Le ottantadue pagine dell'ordinanza del gip di Milano recano il risultato delle comparazioni dei fotogrammi della maledetta sera di Santo Stefano del 2018. Video del Comune, due filmati amatoriali, le perizie e le simulazioni che la Digos ha eseguito sin dai giorni immediatamente successivi la morte di Daniele Belardinelli. Al silenzio degli ultras e ai tentativi di depistaggio di coloro che erano nella Peugeot che ha investito il tifoso lombardo, la polizia ha risposto con la tecnologia. Sono incluse, agli atti, alcune intercettazioni che inquadrano da un lato il delitto, dall'altro la personalità delle persone coinvolte in una delle pagine più buie della storia del tifo violento. Il primo dialogo che getta forti sospetti su Fabio Manduca, da ieri a Poggioreale con l'accusa di avere investito volontariamente Belardinelli, intercorre tra lui e sua sorella. Le telefona per farle gli auguri e le dice di essere indagato. «Mo devo mettere l'avvocato.. ma se pure avessi investito qualcuno... noi non ce ne siamo accorti.. non ho ucciso nessuno... Stefa'...». La donna lo rincuora: «Bravo, c'era tutta quella baraonda, la rissa, i petardi... l'inchiesta finirà a pane e puparuoli, vedrai!»: espressione dialettale per dire «sarà una bolla di sapone». Ma, in fondo, Manduca ha paura. Se non fosse così, non inizierebbe, di lì a qualche giorno, a usare il telefono della moglie per chiamare quelli che erano in macchina con lui la sera dell'omicidio. Fa pressioni sul più giovane del gruppo, per esempio, quando viene a conoscenza della sua convocazione in Procura. E gli fa dire che dopo aver attraversato via fratelli Zoia, luogo dell'investimento, non si sono mai fermati fino allo stadio. Bugia smentita dalle telecamere in cui si vede la Peugeot ferma, prima di San Siro, con loro che controllano i danniall'auto con la torcia del cellulare. Chiama, ancora, Giancarlo Franco, fratello del capoultras dei Mastiffs «Kojak», che era nella Peugeot con lui. E gli dà appuntamento «da vicino» perché parlare al telefono può essere pericoloso.

§ Consegna 1:
Rispondi a queste domande sull'estratto sulla morte di Daniele Belardinelli:
(a) Di quante pagine è composta l'ordinanza del gip di Milano?
(b) Chi rincuora Fabio Manduca durante la telefonata degli auguri?
(c) Di chi è fratello Giancarlo Franco?
§ Consegna 2: Scrivi il seguito dell'estratto sulla morte di Daniele Belardinelli, partendo dopo la sua ultima frase, per favore.
I record qui sotto sono materiale a sé, distinto dall'estratto.

§ Contenuto dei record:
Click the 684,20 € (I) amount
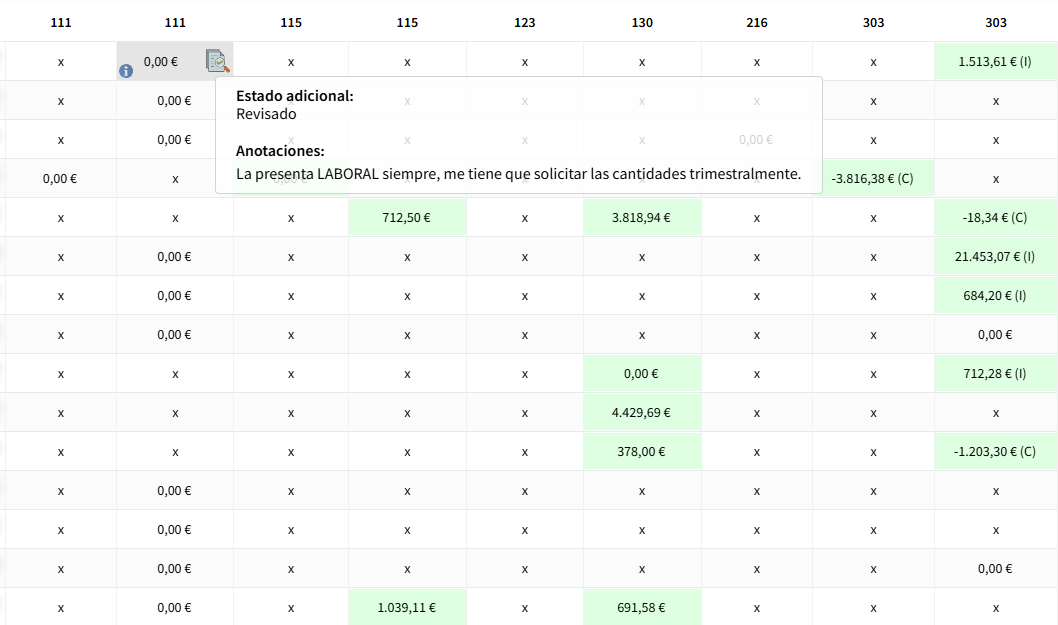Screen dimensions: 1058x625 (x=994, y=295)
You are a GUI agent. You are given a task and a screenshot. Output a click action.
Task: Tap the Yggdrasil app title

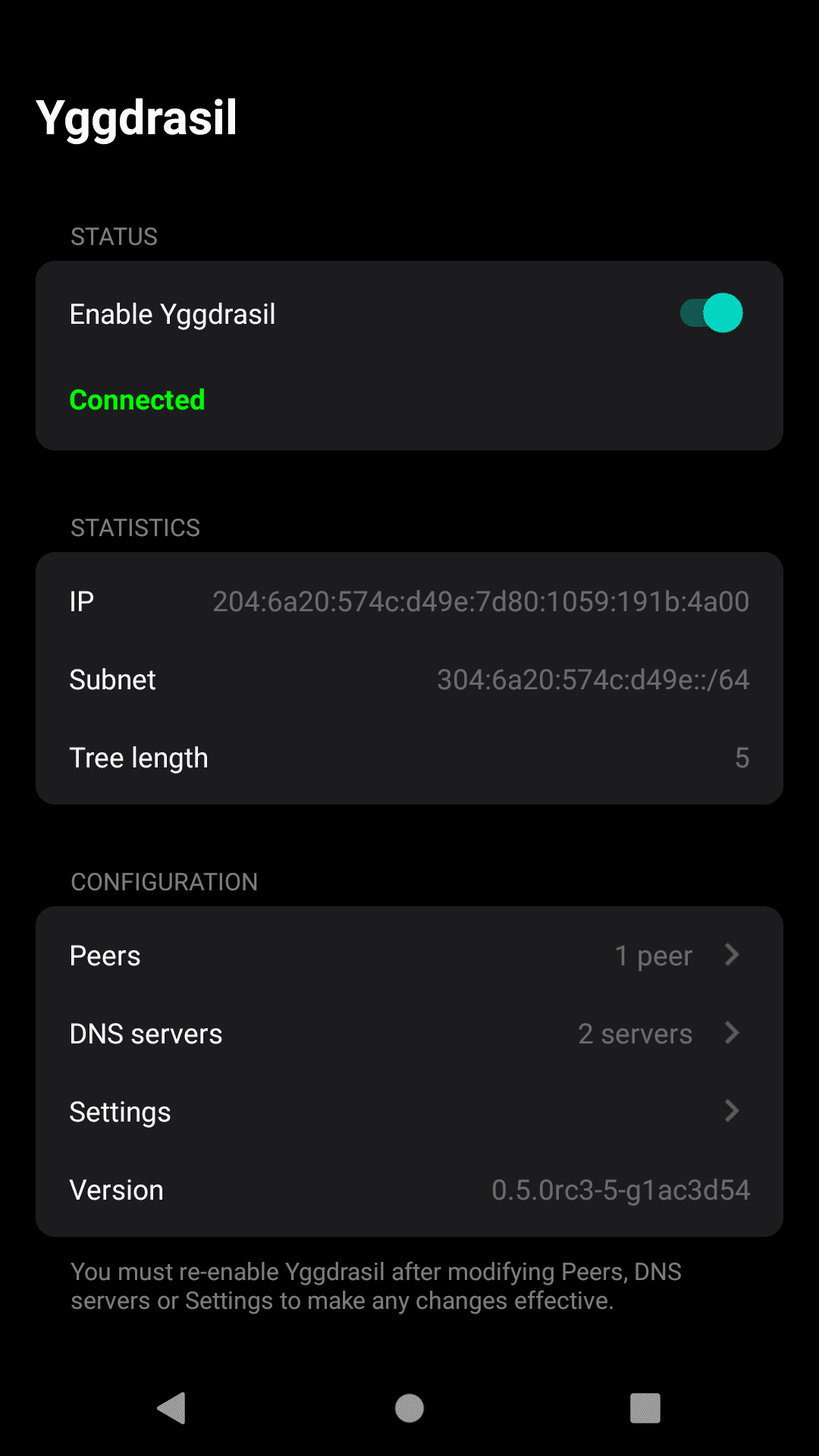point(137,118)
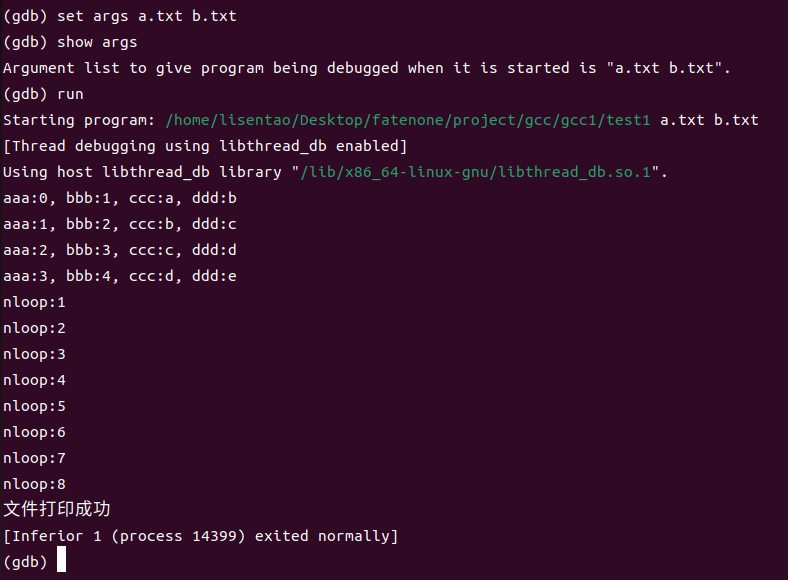Click the output line starting aaa:3
The image size is (788, 580).
point(120,276)
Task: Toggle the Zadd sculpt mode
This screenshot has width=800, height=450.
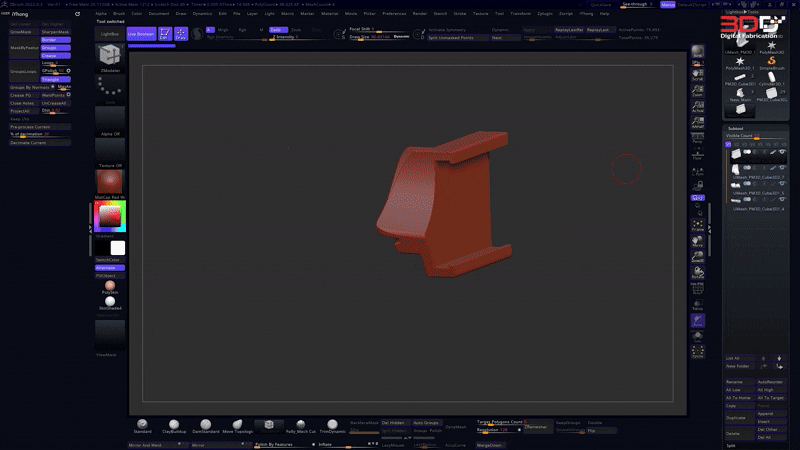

§ Risultato 1:
(a) Ottantadue pagine.
(b) Sua sorella.
(c) Del capoultras dei Mastiffs «Kojak».

§ Risultato 2:
Il tassello mancante, nella meticolosa indagine della Digos di Milano, sono le tracce biologiche, quelle che si sarebbero dovute repertare sulla Peugeot di Mandura. Dure le considerazioni del gip su questo aspetto.« Deve purtroppo rilevarsi che l'esito delle perizie è stato inferiore rispetto agli esiti che erano potenzialmente acquisibili a causa della disattenzione con cui gli automezzi sequestrati sono stati tenuti presso le strutture che a Napoli le avevano in custodia. Le auto sono state lasciate per settimane in un parcheggio a cielo aperto esposte alla pioggia e agli altri agenti atmosferici nonché alla mercé di chiunque. In ragione di ciò tutte le tracce potenzialmente utili sono andate disperse». Saranno, anche queste, armi utili alla difesa. Che, come detto, sostiene sin dall'aprile scorso Belardinelli, si è parato davanti alla macchina di Manduca che non ha potuto far nulla per evitare di investirlo. La madre della vittima, in un post su Fb, ha dichiarato: «Da un lato era meglio non sapere nulla, ora si ricomincia ad aprire la ferita, sono molto arrabbiata». «Voglio vederlo in faccia, lo devo a mio figlio: spero arrivi presto la data del processo.